Spanisch gekleidet waren übrigens auch die Statthalter, die 1618 aus dem Fenster der Statthalterei auf der Prager Burg gestürzt wurden. Sie hatten damals den Mantel an, der „Bohemio“ genannt wurde, und glaubten, dass sie dank dieses Mantels den Sturz überlebt haben. An der Schlacht am Weißen Berg war Spanien mehrfach beteiligt. Der katholischen Armee hat der spanische Botschafter damals Geld geschenkt. Es gab mehrere spanische Offiziere. Wie kam der spanische Einfluss nach der Rekatholisierung zum Ausdruck?
„In der Kunst wurden damals vor allem Heilige dargestellt, die aus verschiedenen Orden hervorgegangen sind – wie beispielsweise der Begründer des Jesuitenordens, der heilige Ignatius von Loyola. Es ist erwähnenswert, dass im Prager Emaus-Kloster 200 Jahre lang die Mönche aus dem spanischen Montserrat gelebt haben. Diese Tatsache beeinflusste natürlich die Themen der Gemälde und überhaupt die Kunst, die dort damals entstanden ist. Es ist beispielsweise eine Monstranz erhalten geblieben, auf der der heilige Ignazius und der heilige Franz Xaver abgebildet sind.“Das wohl bekannteste Kunstwerk spanischer Abstammung ist das Prager Jesulein. Die Plastik stammt aus Spanien, der Kult des Prager Jesuleins hat sich jedoch erst später in Prag entwickelt, und die Figur ist heutzutage vor allem in Lateinamerika sehr bekannt.

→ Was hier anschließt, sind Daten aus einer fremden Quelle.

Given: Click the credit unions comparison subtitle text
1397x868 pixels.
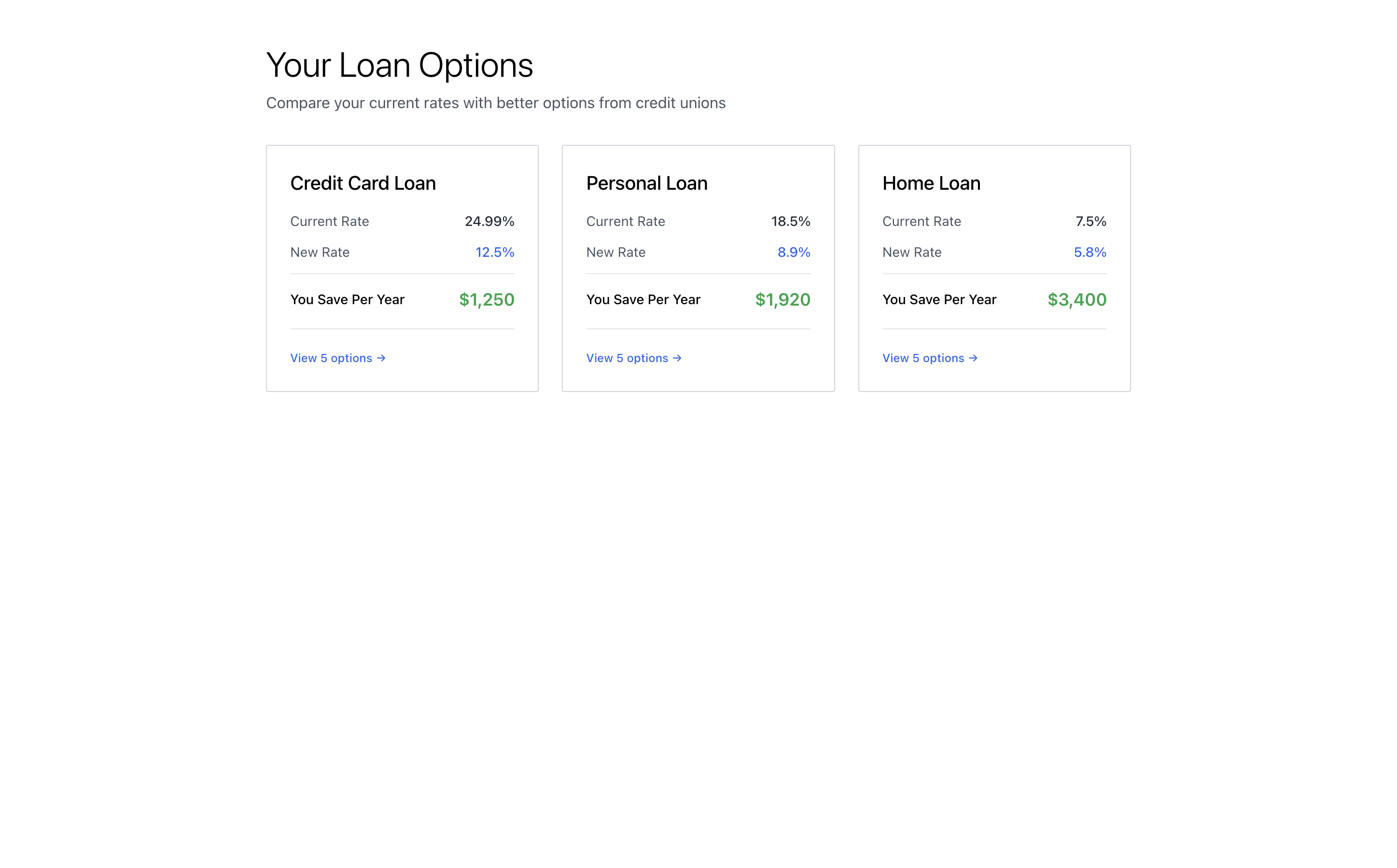Looking at the screenshot, I should (x=496, y=103).
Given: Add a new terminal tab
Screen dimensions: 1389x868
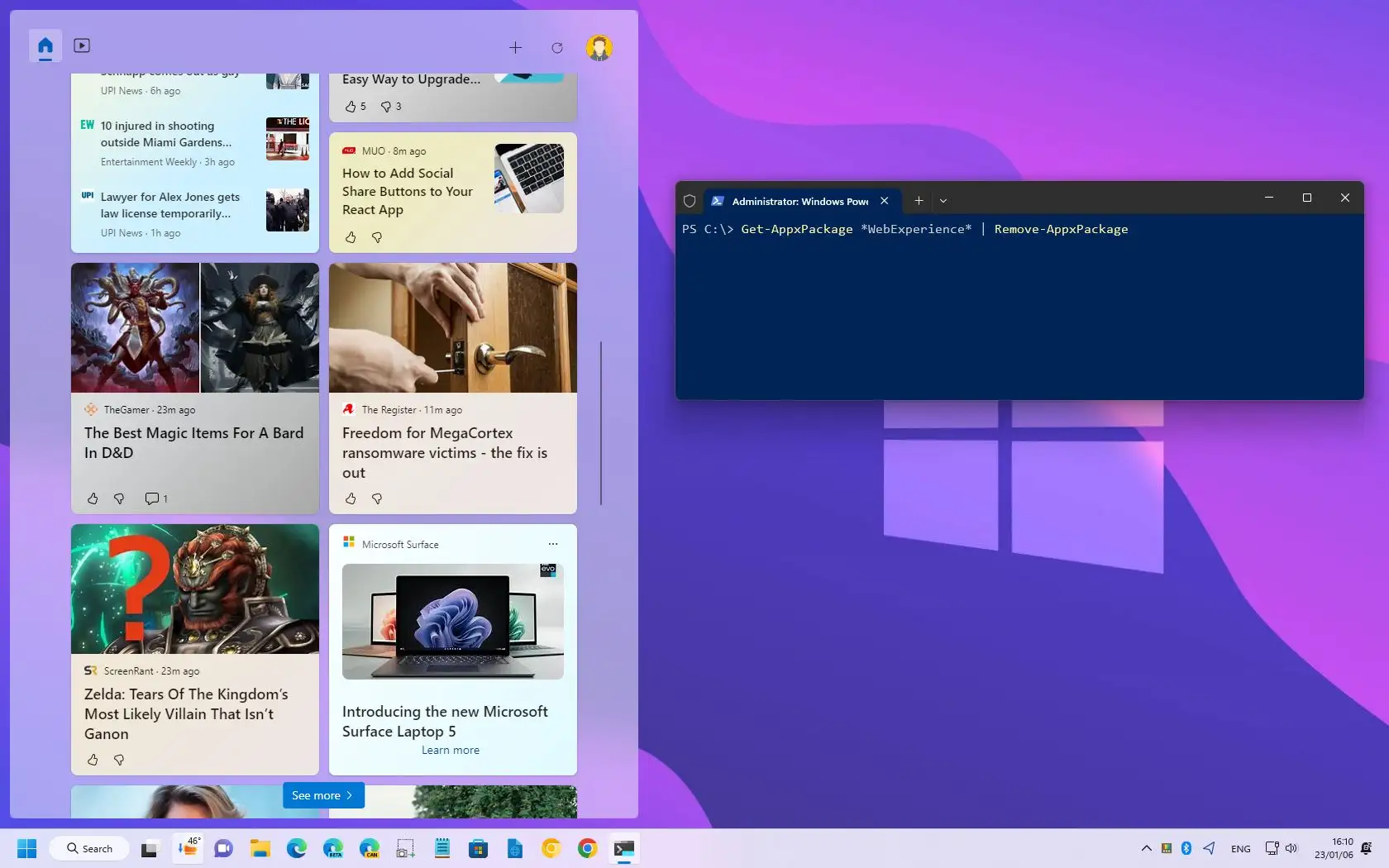Looking at the screenshot, I should tap(919, 201).
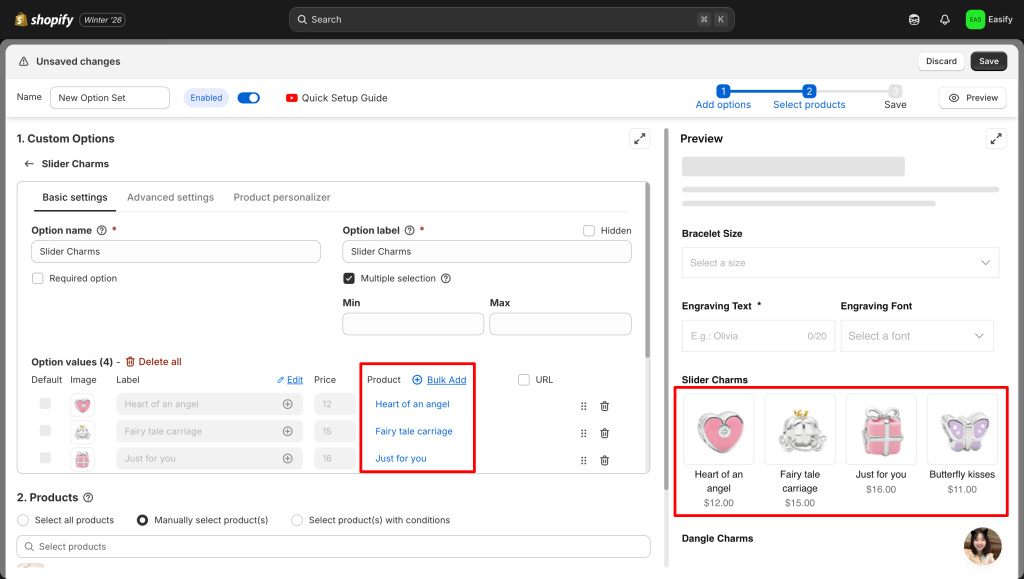Select the Butterfly kisses charm thumbnail

pyautogui.click(x=961, y=429)
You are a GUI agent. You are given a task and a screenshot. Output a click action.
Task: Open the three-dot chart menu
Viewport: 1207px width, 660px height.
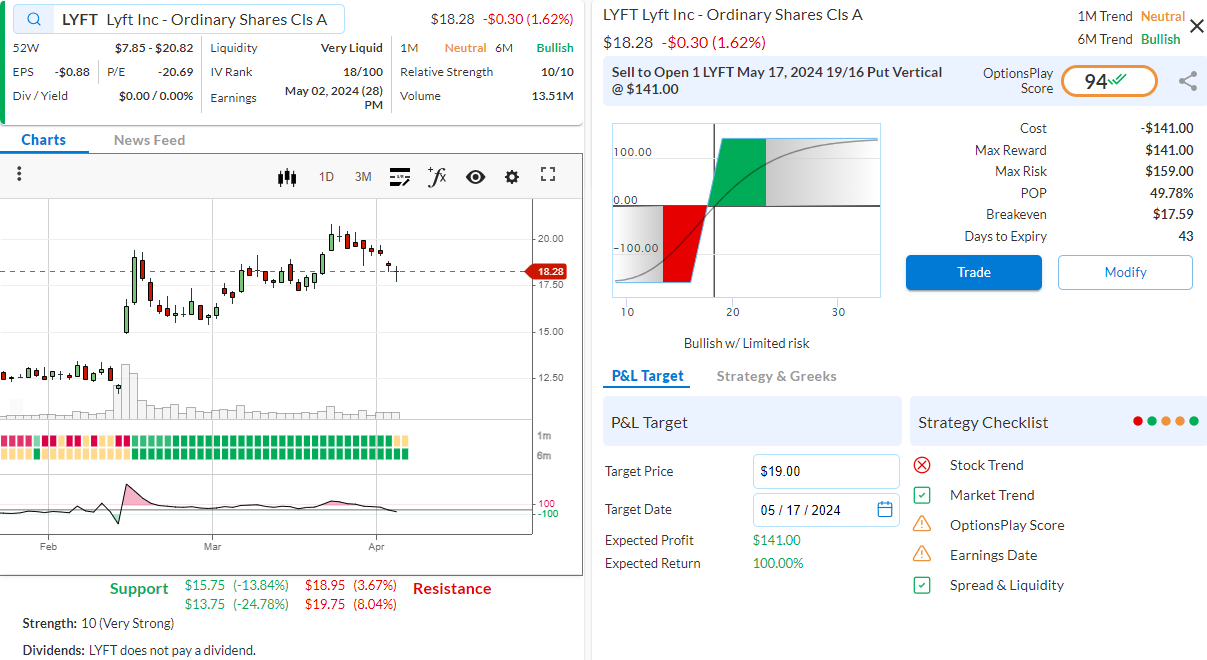tap(19, 174)
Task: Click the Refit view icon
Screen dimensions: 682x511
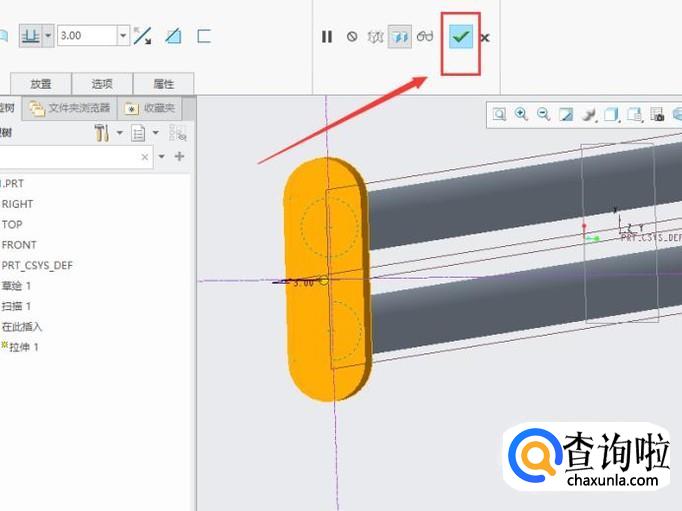Action: point(499,115)
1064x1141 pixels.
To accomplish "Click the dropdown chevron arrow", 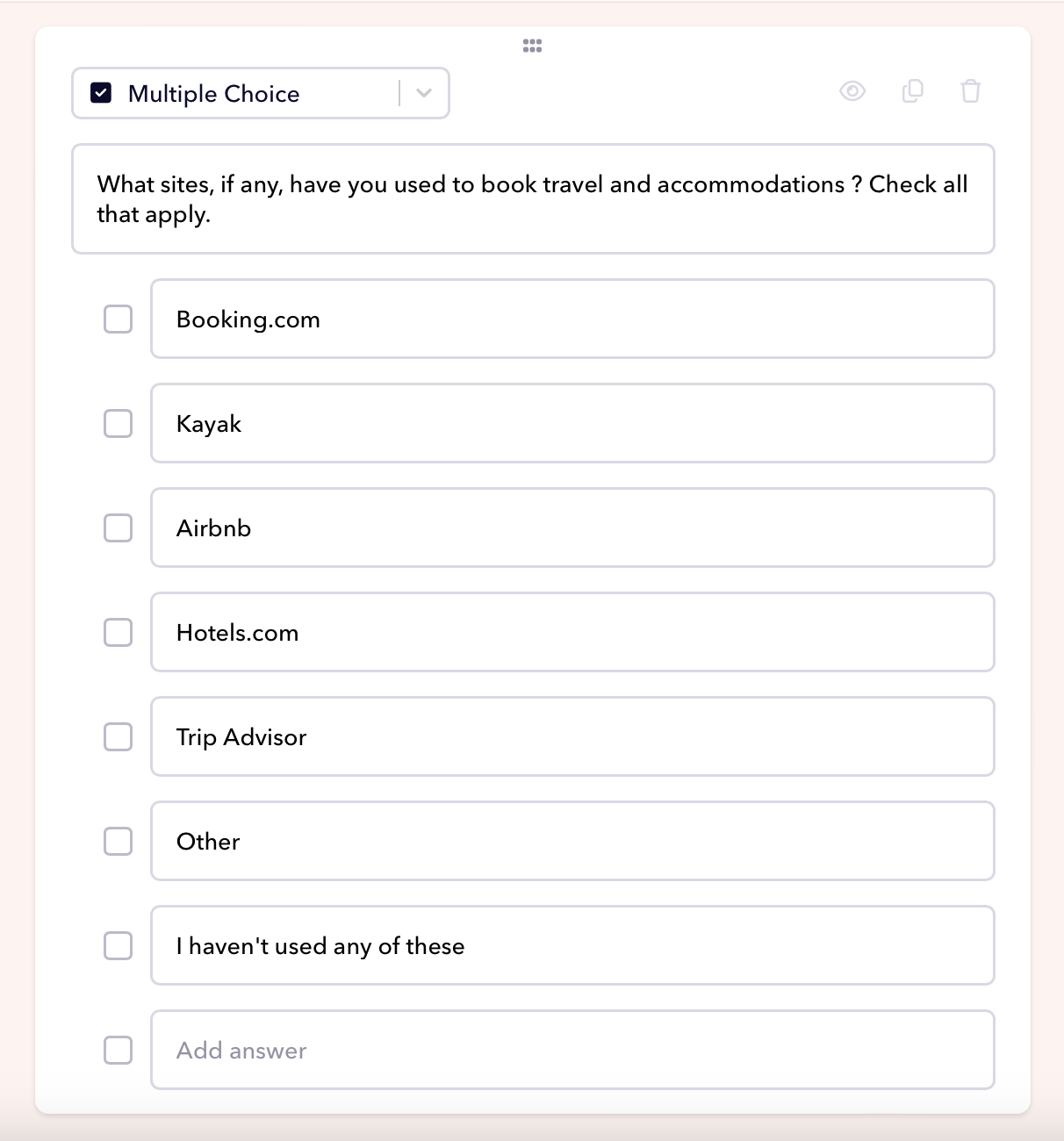I will point(424,93).
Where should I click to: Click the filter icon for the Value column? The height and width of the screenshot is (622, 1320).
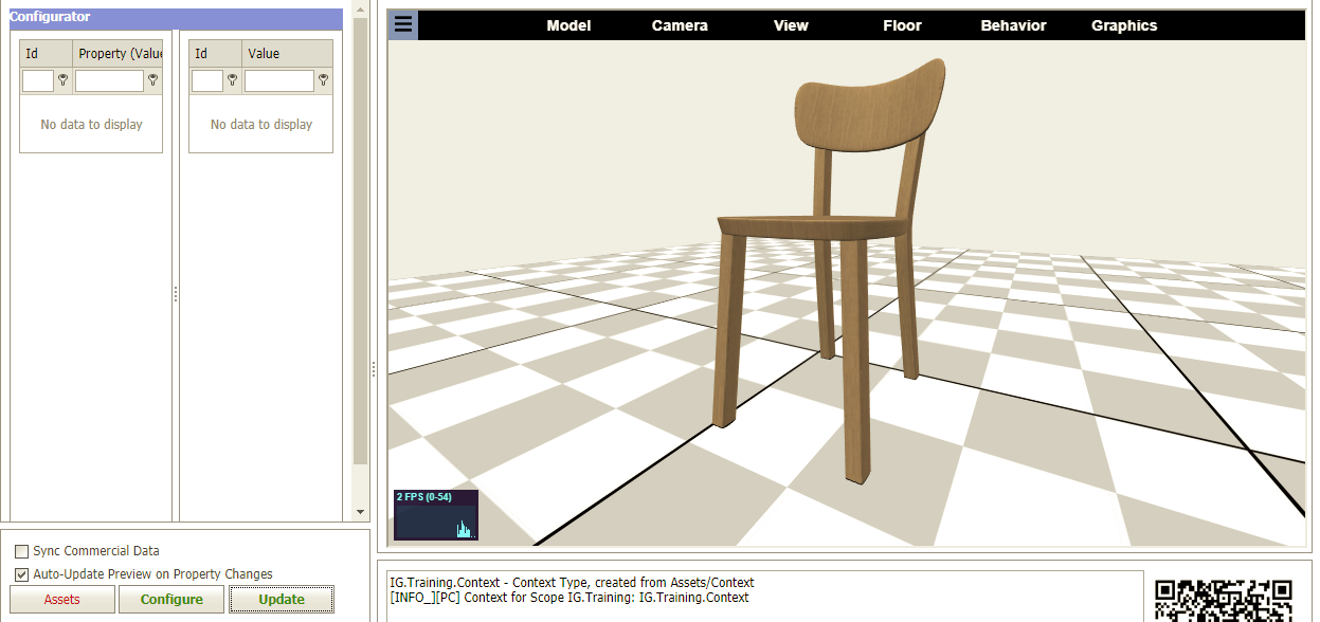[x=323, y=81]
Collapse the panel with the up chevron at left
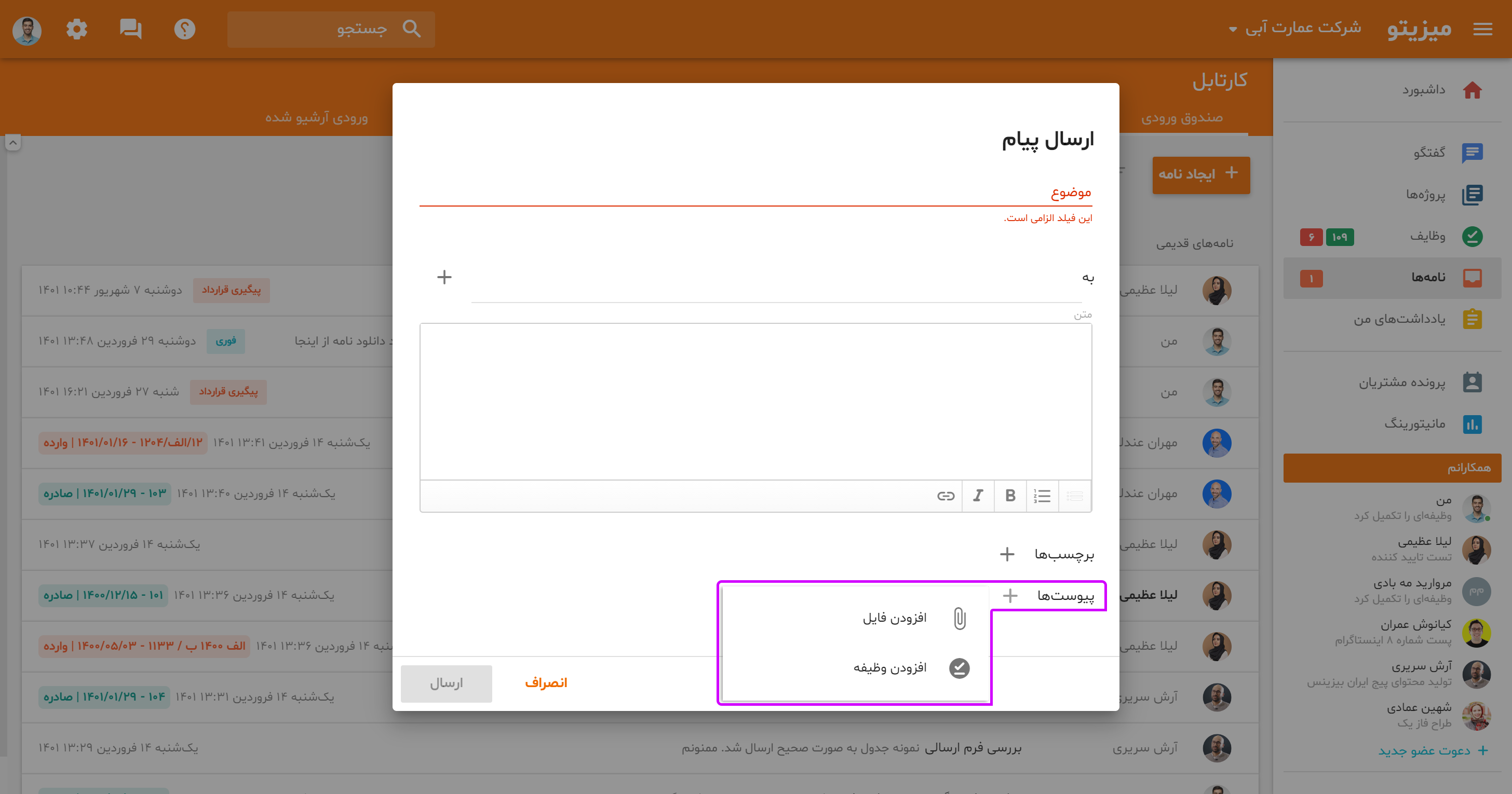Screen dimensions: 1512x794 coord(13,143)
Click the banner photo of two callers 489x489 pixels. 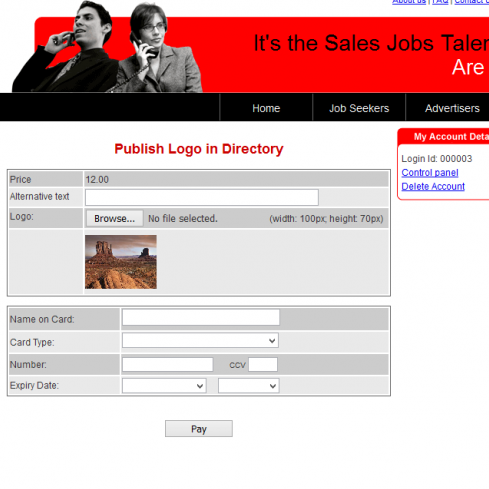(x=107, y=47)
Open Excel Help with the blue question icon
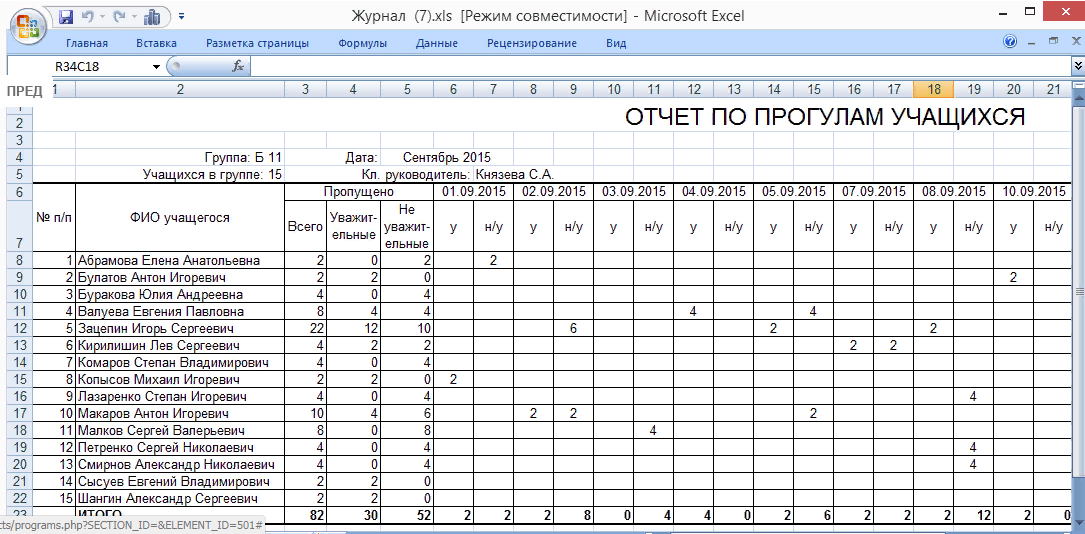1085x534 pixels. pyautogui.click(x=1010, y=42)
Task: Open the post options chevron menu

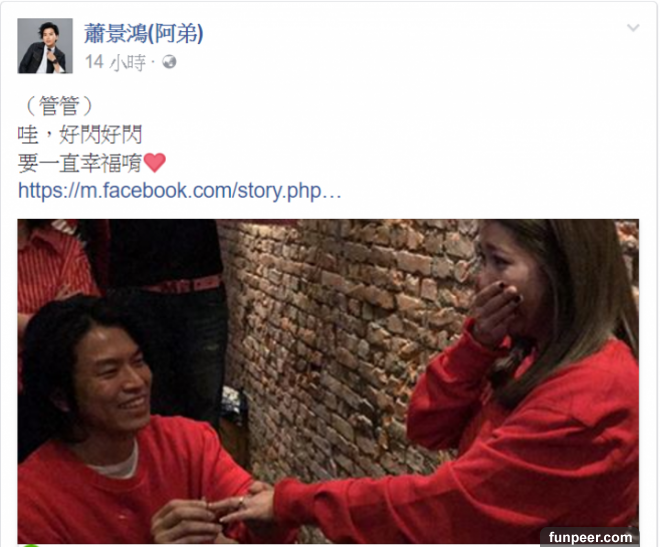Action: 633,28
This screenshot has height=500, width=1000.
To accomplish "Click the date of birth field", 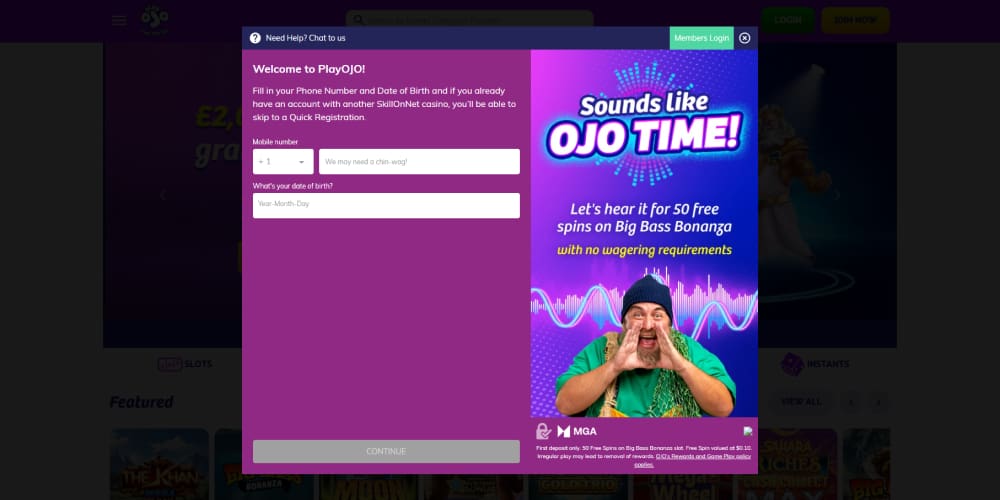I will coord(386,205).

Die Ausstellung „Das spanische Prag“ ist auf der Prager Burg bis zum 28. Juni zu sehen. Im heutigen Spaziergang war im Zusammenhang mit den spanischen Einflüssen auf das Leben in Prag der heilige Ignatius von Loyla erwähnt. Diesem Heiligen ist eine große Kirche im Prager Stadtzentrum geweiht. Falls Sie wissen, wo sich die Kirche befindet, können Sie es uns schreiben, denn so lautet die heutige Quizfrage, für deren richtige Beantwortung Sie ein Buch über Prag gewinnen können.
Die richtige Antwort auf die Frage aus der letzten Ausgabe des „Spaziergangs“ im März lautet:
Im Prager Klementinum befindet sich die tschechische Nationalbibliothek. Ein Buch über Prag geht diesmal an Kurt Bräcklein aus Goldkronach. Herzlichen Glückwunsch!